As can be seen from Figure 11, reconstruction of the experiment, all of three reconstruction algorithms can accurately reconstruct the center location of the fluorescent material distribution. The reconstruction results for the three algorithms are compared. The result for the ART algorithm appears the symmetrical artifacts on both sides, which is bad for reconstruction of the distribution of the fluorescent material. The SpBr algorithm achieves a better performance in reconstructing the distribution of the fluorescent material, but there is certain deviation between the reconstruction result and the known width of the fluorescent material distribution. The result for the SO-IOC algorithm has sharpest edges, and the result accords with the known fluorescent material distribution to the largest extent. In summary, the SO-IOC algorithm outperforms the other two algorithms in reconstruction.
Conclusions
For incomplete angular optical tomographic reconstruction, this article proposes a SO-IOC algorithm that combines sparse optimization and image optimization criteria. The joint target model is established, and on the basis of prior knowledge, the augmented Lagrange method and the modified genetic algorithm are combined by using the alternative solution method. The reconstruction results show that the SO-IOC algorithm not only reduces the reconstruction error but also improves the image reconstruction quality and effectively reduces the influence of noise.
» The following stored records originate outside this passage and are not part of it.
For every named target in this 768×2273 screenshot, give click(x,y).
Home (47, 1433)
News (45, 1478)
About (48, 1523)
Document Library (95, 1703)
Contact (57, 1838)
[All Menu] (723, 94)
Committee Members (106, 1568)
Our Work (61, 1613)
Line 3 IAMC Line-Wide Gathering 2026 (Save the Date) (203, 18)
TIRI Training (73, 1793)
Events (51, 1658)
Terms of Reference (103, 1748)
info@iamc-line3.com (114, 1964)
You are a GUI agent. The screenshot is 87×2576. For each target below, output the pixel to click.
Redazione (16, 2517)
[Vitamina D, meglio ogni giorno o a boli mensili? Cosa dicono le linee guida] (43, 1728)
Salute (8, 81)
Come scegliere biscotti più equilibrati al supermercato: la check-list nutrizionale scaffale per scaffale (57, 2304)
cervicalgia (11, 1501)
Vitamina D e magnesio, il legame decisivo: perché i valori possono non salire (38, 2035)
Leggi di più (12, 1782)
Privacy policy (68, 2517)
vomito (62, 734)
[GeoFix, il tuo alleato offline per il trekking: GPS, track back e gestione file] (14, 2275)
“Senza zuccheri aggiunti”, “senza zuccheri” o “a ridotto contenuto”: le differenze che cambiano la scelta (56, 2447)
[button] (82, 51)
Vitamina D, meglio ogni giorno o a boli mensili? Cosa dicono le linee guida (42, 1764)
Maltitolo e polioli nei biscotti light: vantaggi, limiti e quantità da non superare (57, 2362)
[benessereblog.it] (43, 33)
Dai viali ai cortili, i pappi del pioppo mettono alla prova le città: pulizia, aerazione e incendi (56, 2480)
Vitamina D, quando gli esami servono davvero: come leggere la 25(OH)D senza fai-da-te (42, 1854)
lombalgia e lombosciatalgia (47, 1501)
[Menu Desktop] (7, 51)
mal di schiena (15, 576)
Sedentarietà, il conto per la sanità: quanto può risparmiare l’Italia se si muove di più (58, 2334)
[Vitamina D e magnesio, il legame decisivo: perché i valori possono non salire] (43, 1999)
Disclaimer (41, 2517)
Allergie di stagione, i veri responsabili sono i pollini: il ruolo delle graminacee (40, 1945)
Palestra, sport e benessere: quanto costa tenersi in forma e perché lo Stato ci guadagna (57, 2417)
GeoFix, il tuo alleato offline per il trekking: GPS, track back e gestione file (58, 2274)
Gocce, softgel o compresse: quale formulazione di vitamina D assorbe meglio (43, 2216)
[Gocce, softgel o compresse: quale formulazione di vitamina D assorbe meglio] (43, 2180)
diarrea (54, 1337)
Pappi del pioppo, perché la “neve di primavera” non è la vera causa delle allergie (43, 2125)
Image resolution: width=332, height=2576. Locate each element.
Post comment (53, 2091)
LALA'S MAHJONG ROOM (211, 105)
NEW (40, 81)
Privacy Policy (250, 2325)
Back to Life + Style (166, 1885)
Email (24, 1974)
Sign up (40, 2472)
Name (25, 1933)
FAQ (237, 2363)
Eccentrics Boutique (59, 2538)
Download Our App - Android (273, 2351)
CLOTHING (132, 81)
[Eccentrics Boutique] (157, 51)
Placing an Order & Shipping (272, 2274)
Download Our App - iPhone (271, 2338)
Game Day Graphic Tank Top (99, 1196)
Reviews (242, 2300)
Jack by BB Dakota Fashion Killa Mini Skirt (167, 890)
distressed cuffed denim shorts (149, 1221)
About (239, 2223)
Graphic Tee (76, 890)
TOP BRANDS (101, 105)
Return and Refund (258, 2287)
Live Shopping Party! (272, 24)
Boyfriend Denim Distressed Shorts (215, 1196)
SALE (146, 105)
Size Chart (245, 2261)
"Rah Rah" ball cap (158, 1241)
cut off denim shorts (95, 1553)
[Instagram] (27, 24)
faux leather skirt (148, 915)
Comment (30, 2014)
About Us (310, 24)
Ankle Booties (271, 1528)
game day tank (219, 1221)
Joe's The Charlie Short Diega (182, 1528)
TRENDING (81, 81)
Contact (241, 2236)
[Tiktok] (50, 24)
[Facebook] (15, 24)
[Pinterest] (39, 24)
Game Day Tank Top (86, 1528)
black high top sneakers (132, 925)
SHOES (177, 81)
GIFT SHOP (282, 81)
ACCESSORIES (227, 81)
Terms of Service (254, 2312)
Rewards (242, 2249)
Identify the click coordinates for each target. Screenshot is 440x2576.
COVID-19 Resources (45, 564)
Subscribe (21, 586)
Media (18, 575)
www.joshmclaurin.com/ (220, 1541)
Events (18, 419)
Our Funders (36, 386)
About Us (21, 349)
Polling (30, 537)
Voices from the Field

In the experimental analysis, the simulation model and the resin plate containing fluorescence mixture are taken as the research objects. The reconstruction results from the ART algorithm, the SpBr algorithm, and the SO-IOC algorithm are compared and analyzed. The reconstruction results show that the SO-IOC algorithm proposed in this paper performs well under incomplete angle and white Gaussian noise. However, the SO-IOC algorithm needs more long reconstruction time, and it is suitable for the situation with low real-time requirement. In the follow-up research works, we are committed to the fast algorithm for the SO-IOC algorithm.
Footnotes
Declaration of conflicting interests
The author(s) declared no potential conflicts of interest with respect to the research, authorship, and/or publication of this article.
Funding
The author(s) disclosed receipt of the following financial support for the research, authorship, and/or publication of this article: This work was supported by the National Science Foundation of China [61661038 and 61661039].